And so it came to pass that these ten PowerPoint 2013 commandments were passed down from generation to generation. Obey these commandments and it shall go well with you, with your computer, and yea even with your projector.
I. Thou shalt frequently saveth thy work
Every two or three minutes, press Ctrl+S. It takes only a second to save your file, and you never know when you’ll be the victim of a rotating power outage (even if you don’t live in California).
II. Thou shalt storeth each presentation in its proper folder
Whenever you save a file, double-check the folder that you’re saving it to. It’s all too easy to save a presentation in the wrong folder and then spend hours searching for the file later. You’ll wind up blaming the computer for losing your files.
III. Thou shalt not abuseth thy program’s formatting features
Yes, PowerPoint lets you set every word in a different font, use 92 different colors on a single slide, and fill every last pixel of empty space with clip art. If you want your slides to look like ransom notes, go ahead. Otherwise, keep things simple.
IV. Thou shalt not stealeth copyrighted materials
Given a few minutes with Google or any other search engine, you can probably find just the right picture or snippet of clip art for any presentation need that might arise. But keep in mind that many of those pictures, clip art drawings, and media files are copyrighted. Don’t use them if you don’t have permission.
V. Thou shalt abideth by thine color scheme, auto-layout, and template
Microsoft hired a crew of out-of-work artists to pick the colors for the color schemes, arrange things with the slide layouts, and create beautifully crafted templates. Humor them. They like it when you use their stuff. Don’t feel chained to the prepackaged designs, but don’t stray far from them unless you have a good artistic eye.

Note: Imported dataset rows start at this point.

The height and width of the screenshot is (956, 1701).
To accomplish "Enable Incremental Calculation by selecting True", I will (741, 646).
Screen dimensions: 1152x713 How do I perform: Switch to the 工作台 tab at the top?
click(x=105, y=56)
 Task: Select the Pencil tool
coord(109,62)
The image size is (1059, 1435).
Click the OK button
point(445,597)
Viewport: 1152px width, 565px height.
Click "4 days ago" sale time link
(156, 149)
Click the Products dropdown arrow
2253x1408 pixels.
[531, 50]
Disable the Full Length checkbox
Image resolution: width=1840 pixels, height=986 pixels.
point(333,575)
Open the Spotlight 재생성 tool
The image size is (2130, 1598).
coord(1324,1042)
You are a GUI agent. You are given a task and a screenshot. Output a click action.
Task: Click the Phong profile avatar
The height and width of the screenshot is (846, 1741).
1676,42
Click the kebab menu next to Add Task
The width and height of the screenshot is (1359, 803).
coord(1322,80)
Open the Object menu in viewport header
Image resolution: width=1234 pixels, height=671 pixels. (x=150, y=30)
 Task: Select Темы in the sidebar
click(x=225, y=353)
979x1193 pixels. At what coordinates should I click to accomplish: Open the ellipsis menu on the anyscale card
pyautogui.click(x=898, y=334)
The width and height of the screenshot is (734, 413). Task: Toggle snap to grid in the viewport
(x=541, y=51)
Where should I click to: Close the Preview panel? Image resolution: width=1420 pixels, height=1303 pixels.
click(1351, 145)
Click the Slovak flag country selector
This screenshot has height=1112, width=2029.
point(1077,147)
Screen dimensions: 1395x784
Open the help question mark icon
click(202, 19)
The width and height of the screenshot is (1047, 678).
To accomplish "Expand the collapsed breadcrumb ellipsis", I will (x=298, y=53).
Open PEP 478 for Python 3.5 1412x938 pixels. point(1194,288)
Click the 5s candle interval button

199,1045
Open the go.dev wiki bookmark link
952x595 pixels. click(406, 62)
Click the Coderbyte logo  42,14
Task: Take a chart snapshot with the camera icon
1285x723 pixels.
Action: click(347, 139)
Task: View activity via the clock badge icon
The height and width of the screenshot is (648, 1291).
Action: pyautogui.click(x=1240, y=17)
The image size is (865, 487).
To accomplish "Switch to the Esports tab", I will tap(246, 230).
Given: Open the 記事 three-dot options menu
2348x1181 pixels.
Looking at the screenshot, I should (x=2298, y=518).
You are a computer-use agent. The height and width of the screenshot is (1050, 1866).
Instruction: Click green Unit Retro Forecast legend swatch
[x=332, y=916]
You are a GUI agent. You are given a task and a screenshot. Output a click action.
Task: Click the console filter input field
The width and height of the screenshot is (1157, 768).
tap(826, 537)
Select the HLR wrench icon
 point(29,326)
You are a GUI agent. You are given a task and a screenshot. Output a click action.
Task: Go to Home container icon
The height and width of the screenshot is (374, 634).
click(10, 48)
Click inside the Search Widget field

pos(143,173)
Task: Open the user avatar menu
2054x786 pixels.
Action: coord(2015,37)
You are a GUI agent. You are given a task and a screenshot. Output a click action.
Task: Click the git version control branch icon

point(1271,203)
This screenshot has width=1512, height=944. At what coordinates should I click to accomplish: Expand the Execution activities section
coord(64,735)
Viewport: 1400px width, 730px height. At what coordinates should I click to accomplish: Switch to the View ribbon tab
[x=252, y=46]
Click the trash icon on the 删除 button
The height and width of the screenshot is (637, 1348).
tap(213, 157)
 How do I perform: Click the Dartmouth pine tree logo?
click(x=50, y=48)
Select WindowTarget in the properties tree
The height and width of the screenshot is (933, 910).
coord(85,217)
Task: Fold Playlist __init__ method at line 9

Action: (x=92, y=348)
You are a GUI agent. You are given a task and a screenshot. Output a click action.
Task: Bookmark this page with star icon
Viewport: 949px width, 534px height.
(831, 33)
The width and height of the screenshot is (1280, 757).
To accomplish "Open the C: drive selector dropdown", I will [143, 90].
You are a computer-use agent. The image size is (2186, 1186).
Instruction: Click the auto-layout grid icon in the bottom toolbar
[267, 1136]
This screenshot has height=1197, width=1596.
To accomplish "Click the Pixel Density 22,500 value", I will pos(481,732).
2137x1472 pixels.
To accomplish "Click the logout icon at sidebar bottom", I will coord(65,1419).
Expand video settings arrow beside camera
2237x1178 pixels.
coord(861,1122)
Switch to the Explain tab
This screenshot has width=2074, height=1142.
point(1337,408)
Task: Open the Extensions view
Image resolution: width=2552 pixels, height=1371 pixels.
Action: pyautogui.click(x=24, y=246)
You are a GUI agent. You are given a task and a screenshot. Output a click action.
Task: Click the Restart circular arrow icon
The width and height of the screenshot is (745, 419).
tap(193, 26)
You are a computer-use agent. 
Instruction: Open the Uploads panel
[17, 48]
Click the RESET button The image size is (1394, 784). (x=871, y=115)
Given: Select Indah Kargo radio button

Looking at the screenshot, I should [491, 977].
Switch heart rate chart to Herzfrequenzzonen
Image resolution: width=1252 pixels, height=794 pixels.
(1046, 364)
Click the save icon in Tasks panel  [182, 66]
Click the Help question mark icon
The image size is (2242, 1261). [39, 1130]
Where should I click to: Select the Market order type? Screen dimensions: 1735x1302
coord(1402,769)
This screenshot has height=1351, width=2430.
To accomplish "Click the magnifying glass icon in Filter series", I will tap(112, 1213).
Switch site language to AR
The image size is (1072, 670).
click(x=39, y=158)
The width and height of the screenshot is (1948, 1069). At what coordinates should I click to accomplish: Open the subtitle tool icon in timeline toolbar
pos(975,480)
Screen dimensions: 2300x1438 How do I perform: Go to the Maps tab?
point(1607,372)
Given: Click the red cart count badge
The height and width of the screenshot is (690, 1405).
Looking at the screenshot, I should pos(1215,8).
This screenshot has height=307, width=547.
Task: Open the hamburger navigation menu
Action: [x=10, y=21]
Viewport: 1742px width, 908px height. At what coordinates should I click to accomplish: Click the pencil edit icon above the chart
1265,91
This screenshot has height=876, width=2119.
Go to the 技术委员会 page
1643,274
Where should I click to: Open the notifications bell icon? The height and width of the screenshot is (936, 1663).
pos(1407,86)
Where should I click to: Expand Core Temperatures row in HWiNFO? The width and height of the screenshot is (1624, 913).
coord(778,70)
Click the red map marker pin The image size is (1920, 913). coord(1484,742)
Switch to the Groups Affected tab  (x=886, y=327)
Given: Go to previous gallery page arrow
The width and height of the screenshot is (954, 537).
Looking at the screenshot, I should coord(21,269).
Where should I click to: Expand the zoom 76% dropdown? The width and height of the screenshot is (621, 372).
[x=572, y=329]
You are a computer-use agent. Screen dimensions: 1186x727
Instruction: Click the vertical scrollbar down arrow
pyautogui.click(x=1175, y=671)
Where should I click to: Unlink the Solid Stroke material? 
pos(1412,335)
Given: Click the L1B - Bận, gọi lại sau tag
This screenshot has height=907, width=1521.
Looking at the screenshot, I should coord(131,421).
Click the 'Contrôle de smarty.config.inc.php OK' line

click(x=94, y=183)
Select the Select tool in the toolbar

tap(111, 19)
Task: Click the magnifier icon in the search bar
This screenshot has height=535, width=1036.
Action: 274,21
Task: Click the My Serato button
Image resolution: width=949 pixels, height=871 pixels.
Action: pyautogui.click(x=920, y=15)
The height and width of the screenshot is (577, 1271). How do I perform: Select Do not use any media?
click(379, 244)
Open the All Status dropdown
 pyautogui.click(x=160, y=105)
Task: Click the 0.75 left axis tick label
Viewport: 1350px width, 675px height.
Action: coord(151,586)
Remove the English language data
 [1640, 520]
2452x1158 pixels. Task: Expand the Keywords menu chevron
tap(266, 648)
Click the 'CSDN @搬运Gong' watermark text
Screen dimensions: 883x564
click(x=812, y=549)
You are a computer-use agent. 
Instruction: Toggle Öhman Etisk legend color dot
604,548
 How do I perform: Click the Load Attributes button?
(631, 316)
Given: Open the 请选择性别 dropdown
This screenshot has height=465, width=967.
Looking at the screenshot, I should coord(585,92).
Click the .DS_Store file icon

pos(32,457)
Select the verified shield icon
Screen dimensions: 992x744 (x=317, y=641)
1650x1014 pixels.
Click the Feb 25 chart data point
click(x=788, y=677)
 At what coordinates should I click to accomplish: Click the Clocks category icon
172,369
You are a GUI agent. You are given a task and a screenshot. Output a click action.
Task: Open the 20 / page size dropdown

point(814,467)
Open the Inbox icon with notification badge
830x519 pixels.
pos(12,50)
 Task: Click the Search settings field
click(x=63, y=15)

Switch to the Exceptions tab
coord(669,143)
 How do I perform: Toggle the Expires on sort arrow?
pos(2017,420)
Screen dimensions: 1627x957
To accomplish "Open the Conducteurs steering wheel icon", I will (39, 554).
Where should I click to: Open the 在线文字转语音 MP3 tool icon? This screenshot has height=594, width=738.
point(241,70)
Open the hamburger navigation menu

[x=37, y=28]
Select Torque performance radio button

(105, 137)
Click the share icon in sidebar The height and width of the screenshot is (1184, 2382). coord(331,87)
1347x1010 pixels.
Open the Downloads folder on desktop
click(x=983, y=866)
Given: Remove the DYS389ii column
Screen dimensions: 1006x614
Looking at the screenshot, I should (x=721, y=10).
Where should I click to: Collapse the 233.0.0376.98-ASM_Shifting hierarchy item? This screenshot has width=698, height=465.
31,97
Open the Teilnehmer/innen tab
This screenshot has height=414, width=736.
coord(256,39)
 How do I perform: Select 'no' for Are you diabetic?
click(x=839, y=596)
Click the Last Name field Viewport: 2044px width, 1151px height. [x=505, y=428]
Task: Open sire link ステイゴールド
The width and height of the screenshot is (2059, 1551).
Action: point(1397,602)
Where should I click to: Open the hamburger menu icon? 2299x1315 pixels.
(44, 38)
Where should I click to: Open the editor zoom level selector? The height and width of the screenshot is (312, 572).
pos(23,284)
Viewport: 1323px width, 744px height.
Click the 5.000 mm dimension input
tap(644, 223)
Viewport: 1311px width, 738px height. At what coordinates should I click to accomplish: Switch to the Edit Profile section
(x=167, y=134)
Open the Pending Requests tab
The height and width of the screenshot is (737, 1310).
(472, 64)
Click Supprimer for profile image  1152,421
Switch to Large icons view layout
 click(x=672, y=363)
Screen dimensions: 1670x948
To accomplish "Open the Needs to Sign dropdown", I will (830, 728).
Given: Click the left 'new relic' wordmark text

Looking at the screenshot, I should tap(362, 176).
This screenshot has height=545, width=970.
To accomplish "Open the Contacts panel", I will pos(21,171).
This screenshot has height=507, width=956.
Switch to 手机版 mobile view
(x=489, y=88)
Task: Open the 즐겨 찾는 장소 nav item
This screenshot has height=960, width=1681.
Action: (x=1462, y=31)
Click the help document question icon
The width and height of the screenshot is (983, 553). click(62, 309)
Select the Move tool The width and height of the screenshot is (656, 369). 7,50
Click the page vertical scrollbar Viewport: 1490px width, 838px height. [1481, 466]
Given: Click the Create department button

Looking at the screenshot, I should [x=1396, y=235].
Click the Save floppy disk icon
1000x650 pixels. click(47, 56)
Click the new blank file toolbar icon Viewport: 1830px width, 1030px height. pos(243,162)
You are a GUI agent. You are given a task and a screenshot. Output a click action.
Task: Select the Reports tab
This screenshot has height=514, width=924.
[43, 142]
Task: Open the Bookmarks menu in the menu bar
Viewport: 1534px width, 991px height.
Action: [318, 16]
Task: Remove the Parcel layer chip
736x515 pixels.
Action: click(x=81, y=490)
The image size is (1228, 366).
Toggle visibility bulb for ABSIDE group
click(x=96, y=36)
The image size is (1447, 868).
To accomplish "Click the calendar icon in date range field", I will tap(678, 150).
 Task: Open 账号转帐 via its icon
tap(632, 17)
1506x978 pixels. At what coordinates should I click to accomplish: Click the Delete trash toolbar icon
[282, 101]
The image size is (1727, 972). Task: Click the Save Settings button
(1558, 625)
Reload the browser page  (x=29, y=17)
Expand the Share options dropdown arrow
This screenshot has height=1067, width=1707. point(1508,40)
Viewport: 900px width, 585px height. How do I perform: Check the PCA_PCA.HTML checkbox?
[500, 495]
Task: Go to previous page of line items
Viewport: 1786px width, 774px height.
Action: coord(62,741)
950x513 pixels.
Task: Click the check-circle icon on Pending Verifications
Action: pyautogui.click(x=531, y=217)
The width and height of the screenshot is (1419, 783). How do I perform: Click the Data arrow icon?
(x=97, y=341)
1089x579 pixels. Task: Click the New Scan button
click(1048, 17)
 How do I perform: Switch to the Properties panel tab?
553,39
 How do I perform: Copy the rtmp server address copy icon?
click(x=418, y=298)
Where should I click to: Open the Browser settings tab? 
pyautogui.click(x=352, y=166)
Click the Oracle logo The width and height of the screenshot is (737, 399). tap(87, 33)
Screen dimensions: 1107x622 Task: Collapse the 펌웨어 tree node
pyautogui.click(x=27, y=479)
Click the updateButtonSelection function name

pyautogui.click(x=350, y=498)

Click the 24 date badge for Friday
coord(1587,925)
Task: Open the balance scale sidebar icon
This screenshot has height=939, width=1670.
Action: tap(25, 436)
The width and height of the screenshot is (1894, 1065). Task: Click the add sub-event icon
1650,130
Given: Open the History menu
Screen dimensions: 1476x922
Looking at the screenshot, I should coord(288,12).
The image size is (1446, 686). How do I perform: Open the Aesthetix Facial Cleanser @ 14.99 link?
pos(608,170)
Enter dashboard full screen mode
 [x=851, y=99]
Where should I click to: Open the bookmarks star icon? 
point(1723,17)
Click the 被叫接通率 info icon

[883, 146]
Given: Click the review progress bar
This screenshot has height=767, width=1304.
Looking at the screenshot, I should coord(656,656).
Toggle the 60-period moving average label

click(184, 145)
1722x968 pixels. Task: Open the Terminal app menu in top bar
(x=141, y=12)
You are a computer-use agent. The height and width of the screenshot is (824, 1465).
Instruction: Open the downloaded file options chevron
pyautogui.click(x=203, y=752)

VI. Thou shalt not abuse thine audience with an endless array of cute animations or funny sounds
PowerPoint animations are cute and sometimes quite useful. But if you do a goofy animation on every slide, pretty soon your audience will just think you’re strange.
VII. Keep thy computer gurus happy
If you have a friend or co-worker who knows more about computers than you do, keep that person happy. Throw him or her an occasional Twinkie or a bag of Cheetos. Treat computer nerds as if they’re human beings. After all, you want them to be your friends.
VIII. Thou shalt backeth up thy files day by day
Yes, every day. One of these days, you’ll come to work only to discover a pile of rubble where your desk used to be. A federal agent will pick up what’s left of your computer’s keyboard and laugh. But if you back up every day, you won’t lose more than a day’s work.
IX. Thou shalt fear no evil, for Ctrl+Z is always with thee
March ahead with boldness. Not sure what a button does? Click it! Click it twice if it makes you feel powerful! The worst that it can do is mess up your presentation. If that happens, you can press Ctrl+Z to set things back the way they should be.
If you really mess things up, just close the presentation without saving. Then open the previously saved version. After all, you did obey the first commandment, didn’t you?
X. Thou shalt not panic
You’re the only one who knows you’re nervous. You’ll do just fine. Imagine the audience naked if that will help. (Unless, of course, you’re making a presentation to a nudist club and they actually are naked, in which case try to imagine them with their clothes on.)